Aggiungo una postilla circa la prevedibilità. Per uno sportivo non può che essere qualcosa di completamente avulso, una cosa totalmente slegata dalla concezione della disciplina che professa. Insomma, un dato che non va minimamente preso in considerazione. Nello sport vince il più forte, il migliore, e se la statistica del vincente è monotona pazienza, riflette comunque il giusto risultato di una competizione. Non avrebbe senso falsare il format delle gare per aumentare lo spettacolo, per renderlo meno prevedibile, questa è una distorsione abominevole tipica solo dell’universo F1. Usain Bolt ha vinto 8 medaglie d’oro alle olimpiadi e 11 ai mondiali. Michael Phelps ha vinto 23 ori olimpici e 26 ai mondiali. E per entrambi gli atleti non ho contato i secondi piazzamenti. Erano i migliori: hanno vinto! La Juventus vince il campionato da 7 anni di fila (e spero anche quest’anno). Si guardi l’albo d’oro della Liga in Spagna, che impatto hanno Barcellona e Real Madrid? E, tornando ai motori: un certo Agostini Giacomo nel 1968, nel 1969 e nel 1970 vinse tutte le gare delle classi 500 e 350 nel motomondiale. Lasciamo perdere i 15 titoli mondiali: questo, per tre anni di fila, è stato l’unico vincitore in due categorie! Cosa c’è di strano? Di sbagliato? Quante polemiche hanno fatto in questi sport perché la vittoria è prevedibile? Quante volte si è pensato di stravolgerli, perché i risultati non fiancheggiavano l’ossessione per lo spettacolo?

Lucifero Regazzoni dice:

Alonso è semplicemente stanco di non avere una vettura competitiva, e di non poterla più avere, perché nessuna scuderie con una monoposto veloce vuole averlo al volante. Il resto sono giustificazioni orgogliose, che esprimono una disillusione diversa da quella comunicata apertamente: l’evidenza che, per una serie di ragioni, la sua carriera in Formula 1 è finita da tempo, e non è il caso di continuare a prolungarla rantolando nella mediocrità.

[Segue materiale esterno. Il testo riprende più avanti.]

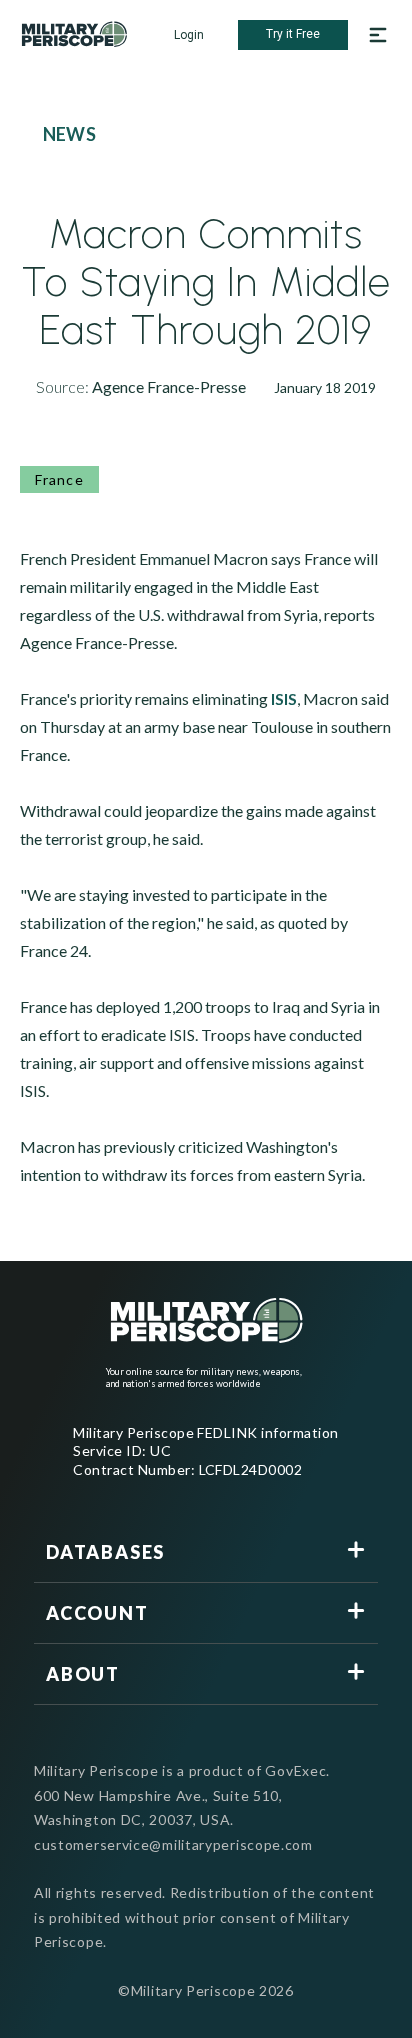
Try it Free (293, 34)
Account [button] (97, 1613)
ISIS (284, 698)
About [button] (83, 1674)
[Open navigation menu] (378, 35)
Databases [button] (105, 1552)
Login (189, 35)
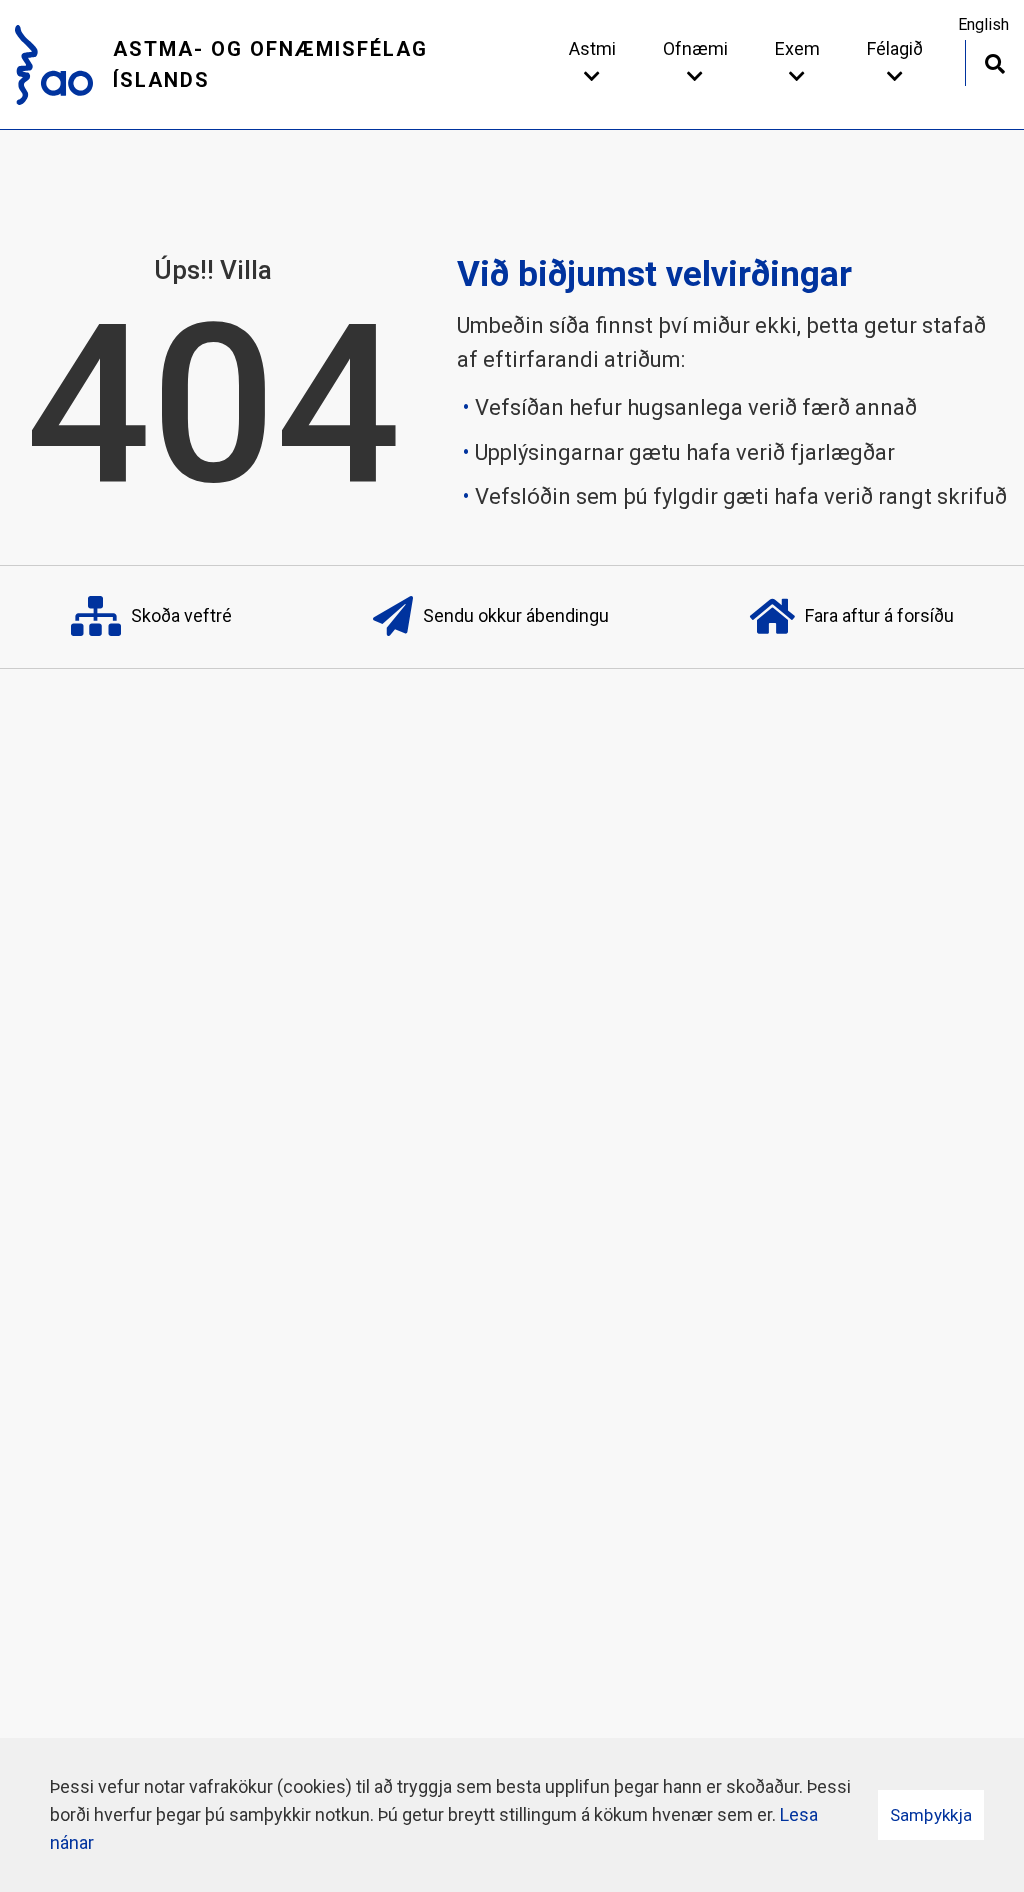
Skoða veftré (181, 615)
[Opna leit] (994, 61)
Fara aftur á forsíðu (879, 615)
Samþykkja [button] (931, 1815)
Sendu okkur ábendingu (516, 615)
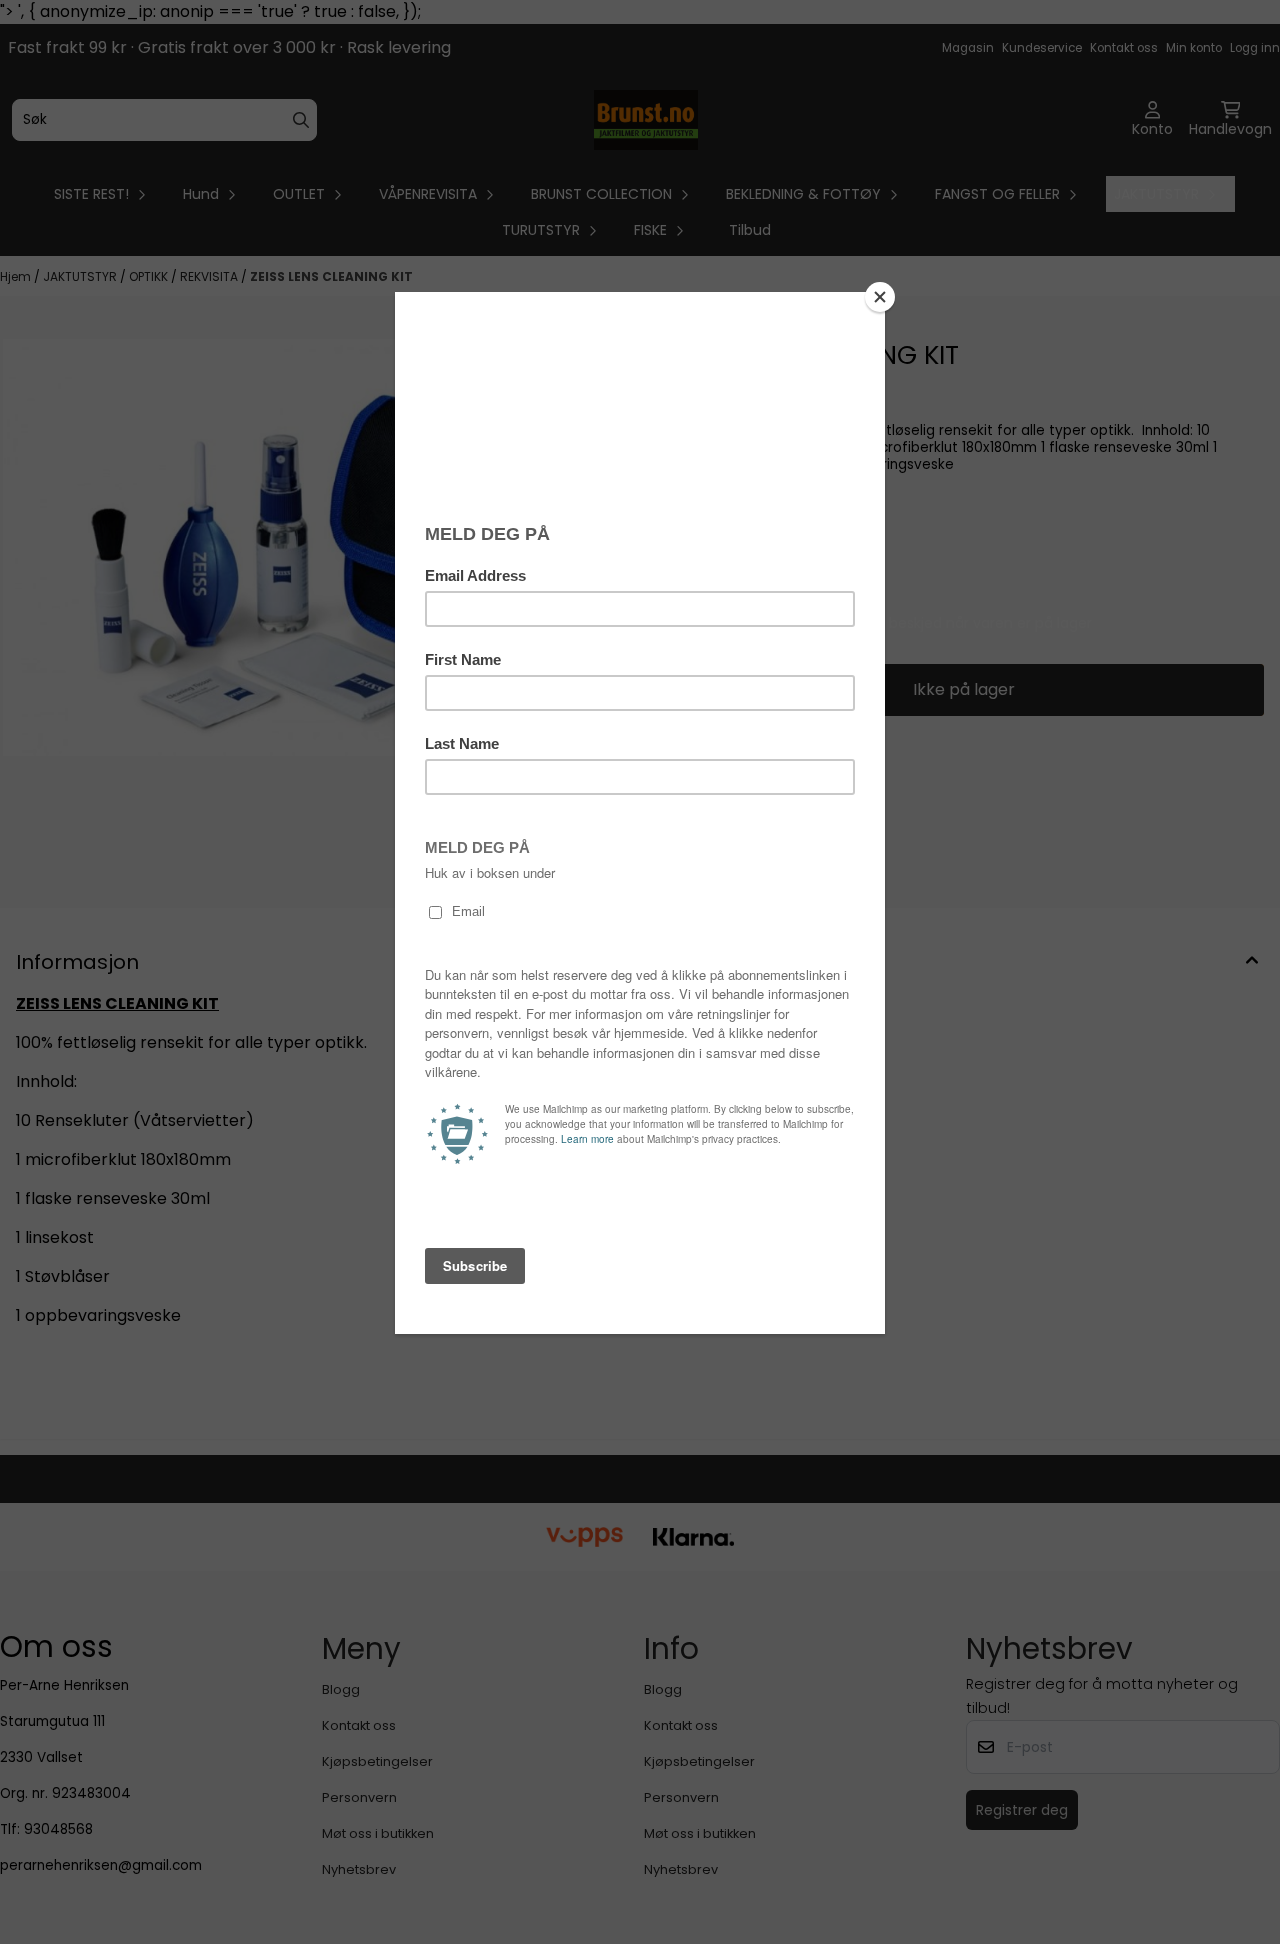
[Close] (880, 297)
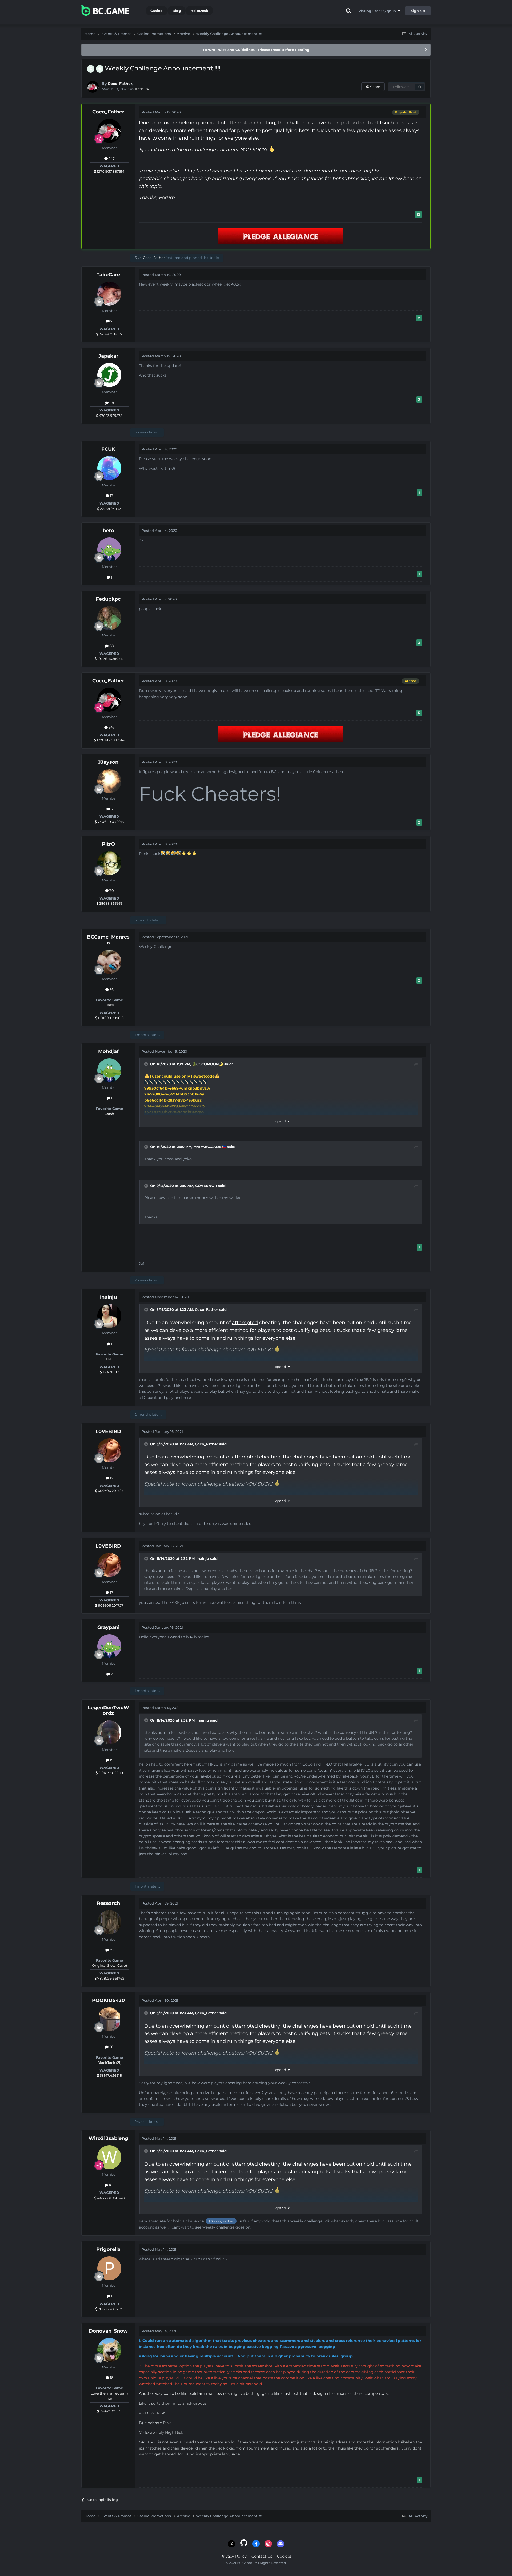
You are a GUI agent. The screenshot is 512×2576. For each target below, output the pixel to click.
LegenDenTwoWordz (108, 1710)
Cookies (284, 2556)
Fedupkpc (108, 599)
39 (111, 1950)
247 (111, 158)
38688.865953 (110, 903)
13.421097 (110, 1372)
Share (374, 87)
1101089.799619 (110, 1018)
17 (111, 495)
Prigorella (108, 2249)
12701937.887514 (110, 171)
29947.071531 (110, 2411)
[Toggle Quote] (146, 1064)
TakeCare (108, 275)
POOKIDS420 (108, 2000)
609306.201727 (110, 1491)
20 (111, 2047)
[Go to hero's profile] (109, 549)
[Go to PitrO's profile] (109, 863)
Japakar (108, 356)
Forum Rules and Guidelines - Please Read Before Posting (256, 50)
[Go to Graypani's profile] (109, 1646)
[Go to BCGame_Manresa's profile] (109, 962)
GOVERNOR (206, 1186)
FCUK (108, 449)
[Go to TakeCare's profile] (109, 294)
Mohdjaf (108, 1051)
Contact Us (261, 2556)
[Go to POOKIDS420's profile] (109, 2019)
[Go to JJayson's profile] (109, 781)
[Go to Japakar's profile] (109, 375)
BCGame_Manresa (108, 940)
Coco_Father (120, 83)
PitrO (108, 844)
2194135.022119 (110, 1773)
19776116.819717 (110, 658)
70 (111, 890)
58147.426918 (110, 2075)
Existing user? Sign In (377, 11)
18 (111, 2377)
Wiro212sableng (108, 2138)
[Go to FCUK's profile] (109, 468)
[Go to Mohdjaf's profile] (109, 1070)
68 (111, 646)
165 (111, 2185)
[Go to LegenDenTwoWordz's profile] (109, 1732)
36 (111, 989)
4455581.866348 (110, 2198)
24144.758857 (110, 334)
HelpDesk (199, 11)
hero (108, 530)
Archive (142, 89)
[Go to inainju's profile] (109, 1316)
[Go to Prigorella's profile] (109, 2268)
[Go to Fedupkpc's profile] (109, 618)
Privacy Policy (233, 2556)
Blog (176, 11)
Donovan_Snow (108, 2331)
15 (111, 1760)
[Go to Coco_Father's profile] (93, 87)
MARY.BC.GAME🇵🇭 (209, 1147)
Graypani (108, 1627)
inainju (108, 1297)
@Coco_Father (221, 2221)
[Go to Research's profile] (109, 1922)
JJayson (108, 762)
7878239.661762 (110, 1978)
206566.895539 (110, 2309)
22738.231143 (110, 509)
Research (108, 1903)
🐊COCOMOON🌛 (207, 1064)
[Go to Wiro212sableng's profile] (109, 2157)
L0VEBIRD (108, 1431)
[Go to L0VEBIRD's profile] (109, 1450)
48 (111, 403)
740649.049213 (110, 822)
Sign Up (418, 11)
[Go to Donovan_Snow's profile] (109, 2350)
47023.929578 (110, 415)
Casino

Fernando, intendiamoci, è sempre stato un signor pilota. Un campione! Uno profilo che non mancherà al circus, solo perché stava già mancando in questi anni, in cui non è riuscito ad esprimersi al meglio a causa di pessime Mclaren.
Ha vinto due mondiali, forse pochi, probabilmente avrebbe meritato di vincerne almeno un altro. Tuttavia, pur apprezzandolo tantissimo come pilota, e riconoscendo che non sfiguri affatto se paragonato a Vettel o Hamilton, forse, rispetto a questi due mietitori di vittorie, qualcosa gli è mancato… E non certo il talento o la perizia nella guida.